[Required action]
When you output the records, match them exactly and omit any picture they include.

[Given information]
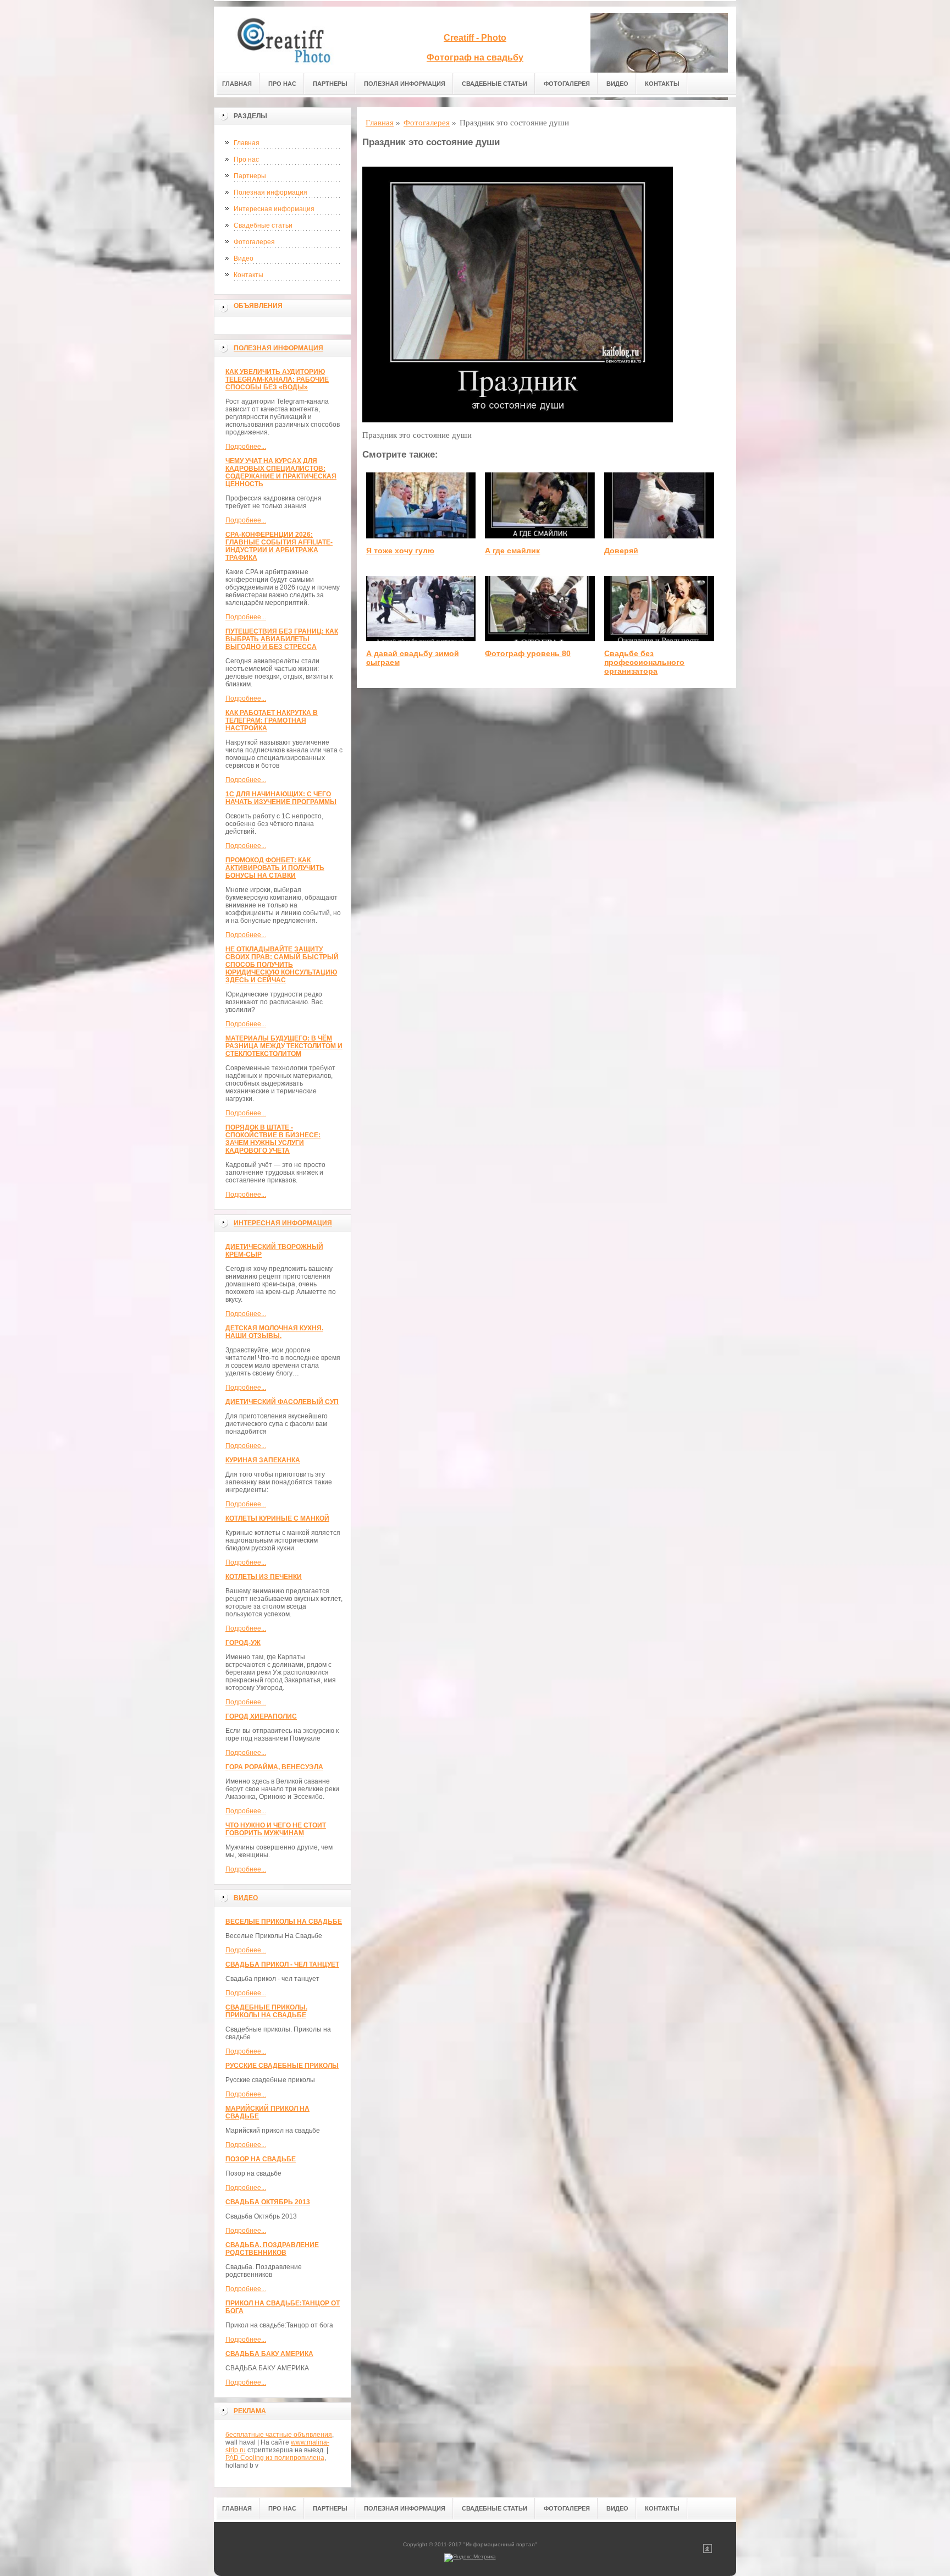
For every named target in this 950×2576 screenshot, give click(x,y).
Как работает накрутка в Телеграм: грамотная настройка (271, 720)
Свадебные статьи (494, 83)
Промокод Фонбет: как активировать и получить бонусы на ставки (274, 867)
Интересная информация (274, 209)
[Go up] (707, 2551)
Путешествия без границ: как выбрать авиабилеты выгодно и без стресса (281, 639)
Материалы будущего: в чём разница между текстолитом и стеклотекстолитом (284, 1046)
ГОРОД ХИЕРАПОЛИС (261, 1716)
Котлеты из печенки (263, 1577)
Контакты (662, 83)
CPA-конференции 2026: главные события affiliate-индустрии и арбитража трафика (279, 546)
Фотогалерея (567, 83)
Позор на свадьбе (260, 2159)
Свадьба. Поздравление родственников (272, 2248)
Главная (237, 83)
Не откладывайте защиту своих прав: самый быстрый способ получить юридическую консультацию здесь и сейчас (282, 964)
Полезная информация (404, 83)
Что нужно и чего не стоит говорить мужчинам (275, 1829)
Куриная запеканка (262, 1460)
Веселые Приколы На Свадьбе (283, 1921)
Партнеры (330, 83)
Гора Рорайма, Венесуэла (274, 1767)
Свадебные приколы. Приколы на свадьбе (266, 2011)
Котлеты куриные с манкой (277, 1518)
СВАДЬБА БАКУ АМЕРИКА (269, 2354)
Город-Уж (243, 1643)
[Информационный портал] (291, 40)
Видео (617, 83)
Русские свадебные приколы (282, 2065)
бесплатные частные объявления (278, 2435)
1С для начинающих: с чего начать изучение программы (280, 798)
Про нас (282, 83)
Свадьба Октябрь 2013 (267, 2202)
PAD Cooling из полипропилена (274, 2458)
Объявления (258, 306)
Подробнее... (245, 446)
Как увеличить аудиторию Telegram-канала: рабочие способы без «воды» (277, 379)
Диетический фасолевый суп (282, 1402)
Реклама (250, 2411)
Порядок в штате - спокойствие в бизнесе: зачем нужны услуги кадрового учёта (273, 1139)
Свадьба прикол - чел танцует (282, 1964)
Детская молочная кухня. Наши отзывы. (274, 1332)
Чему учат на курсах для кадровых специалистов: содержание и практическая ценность (280, 472)
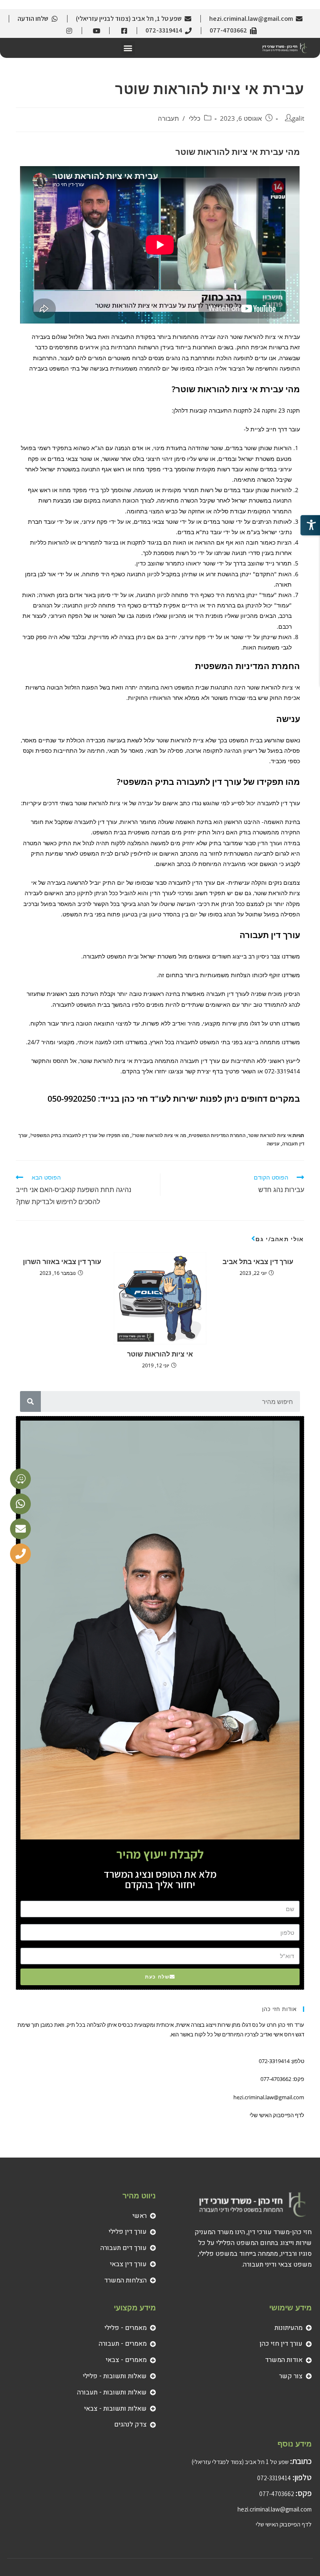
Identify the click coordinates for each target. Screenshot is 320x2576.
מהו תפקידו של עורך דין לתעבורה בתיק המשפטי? (79, 1135)
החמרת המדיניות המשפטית (217, 1135)
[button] (128, 48)
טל (299, 1922)
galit (298, 118)
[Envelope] (20, 1528)
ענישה (273, 1143)
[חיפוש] (30, 1401)
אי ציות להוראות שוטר (160, 1354)
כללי (194, 118)
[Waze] (20, 1478)
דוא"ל (299, 1945)
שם (299, 1898)
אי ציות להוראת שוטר (270, 1135)
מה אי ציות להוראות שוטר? (159, 1135)
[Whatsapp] (20, 1503)
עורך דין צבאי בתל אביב (257, 1261)
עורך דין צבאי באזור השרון (62, 1261)
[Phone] (20, 1553)
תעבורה (168, 118)
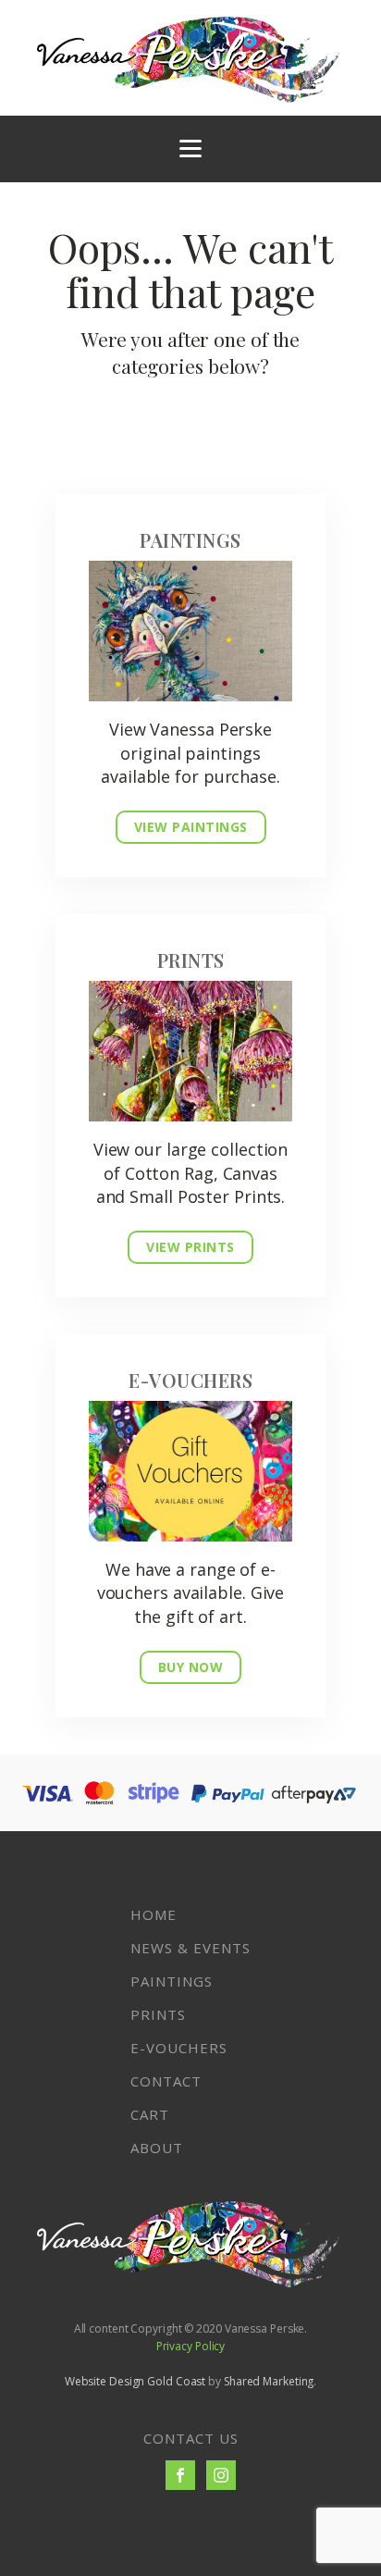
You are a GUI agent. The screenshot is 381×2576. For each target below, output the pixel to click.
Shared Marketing (268, 2381)
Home (153, 1914)
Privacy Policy (191, 2346)
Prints (158, 2014)
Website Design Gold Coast (135, 2381)
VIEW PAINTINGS (191, 827)
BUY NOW (191, 1667)
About (156, 2147)
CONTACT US (191, 2438)
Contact (166, 2081)
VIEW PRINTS (190, 1247)
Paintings (171, 1981)
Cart (149, 2114)
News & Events (190, 1947)
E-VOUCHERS (178, 2047)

[Answer]
For every named target in this 950×2576 screenshot, give click(x,y).
Как работает накрутка в Телеграм: грамотная настройка (271, 720)
Свадебные статьи (494, 83)
Промокод Фонбет: как активировать и получить бонусы на ставки (274, 867)
Интересная информация (274, 209)
[Go up] (707, 2551)
Путешествия без границ: как выбрать авиабилеты выгодно и без стресса (281, 639)
Материалы будущего: в чём разница между текстолитом и стеклотекстолитом (284, 1046)
ГОРОД ХИЕРАПОЛИС (261, 1716)
Котлеты из печенки (263, 1577)
Контакты (662, 83)
CPA-конференции 2026: главные события affiliate-индустрии и арбитража трафика (279, 546)
Фотогалерея (567, 83)
Позор на свадьбе (260, 2159)
Свадьба. Поздравление родственников (272, 2248)
Главная (237, 83)
Не откладывайте защиту своих прав: самый быстрый способ получить юридическую консультацию здесь и сейчас (282, 964)
Полезная информация (404, 83)
Что нужно и чего не стоит говорить мужчинам (275, 1829)
Куриная запеканка (262, 1460)
Веселые Приколы На Свадьбе (283, 1921)
Партнеры (330, 83)
Гора Рорайма, Венесуэла (274, 1767)
Свадебные приколы. Приколы на свадьбе (266, 2011)
Котлеты куриные с манкой (277, 1518)
СВАДЬБА БАКУ АМЕРИКА (269, 2354)
Город-Уж (243, 1643)
[Информационный портал] (291, 40)
Видео (617, 83)
Русские свадебные приколы (282, 2065)
бесплатные частные объявления (278, 2435)
1С для начинающих: с чего начать изучение программы (280, 798)
Про нас (282, 83)
Свадьба Октябрь 2013 (267, 2202)
PAD Cooling из полипропилена (274, 2458)
Объявления (258, 306)
Подробнее... (245, 446)
Как увеличить аудиторию Telegram-канала: рабочие способы без «воды» (277, 379)
Диетический фасолевый суп (282, 1402)
Реклама (250, 2411)
Порядок в штате - спокойствие в бизнесе: зачем нужны услуги кадрового учёта (273, 1139)
Свадьба прикол - чел танцует (282, 1964)
Детская молочная кухня. Наши отзывы. (274, 1332)
Чему учат на курсах для кадровых специалистов: содержание и практическая ценность (280, 472)
Identify the click coordinates for each target. Screenshot is 320x2576.
מהו תפקידו של עורך דין לתעבורה בתיק המשפטי? (79, 1135)
החמרת המדיניות המשפטית (217, 1135)
[button] (128, 48)
טל (299, 1922)
galit (298, 118)
[Envelope] (20, 1528)
ענישה (273, 1143)
[חיפוש] (30, 1401)
אי ציות להוראות שוטר (160, 1354)
כללי (194, 118)
[Waze] (20, 1478)
דוא"ל (299, 1945)
שם (299, 1898)
אי ציות להוראת שוטר (270, 1135)
מה אי ציות להוראות שוטר? (159, 1135)
[Whatsapp] (20, 1503)
עורך דין צבאי בתל אביב (257, 1261)
עורך דין צבאי באזור השרון (62, 1261)
[Phone] (20, 1553)
תעבורה (168, 118)
You are a GUI agent. The screenshot is 381×2576. For each target below, output the pixel to click.
Shared Marketing (268, 2381)
Home (153, 1914)
Privacy Policy (191, 2346)
Prints (158, 2014)
Website Design Gold Coast (135, 2381)
VIEW PAINTINGS (191, 827)
BUY NOW (191, 1667)
About (156, 2147)
CONTACT US (191, 2438)
Contact (166, 2081)
VIEW PRINTS (190, 1247)
Paintings (171, 1981)
Cart (149, 2114)
News & Events (190, 1947)
E-VOUCHERS (178, 2047)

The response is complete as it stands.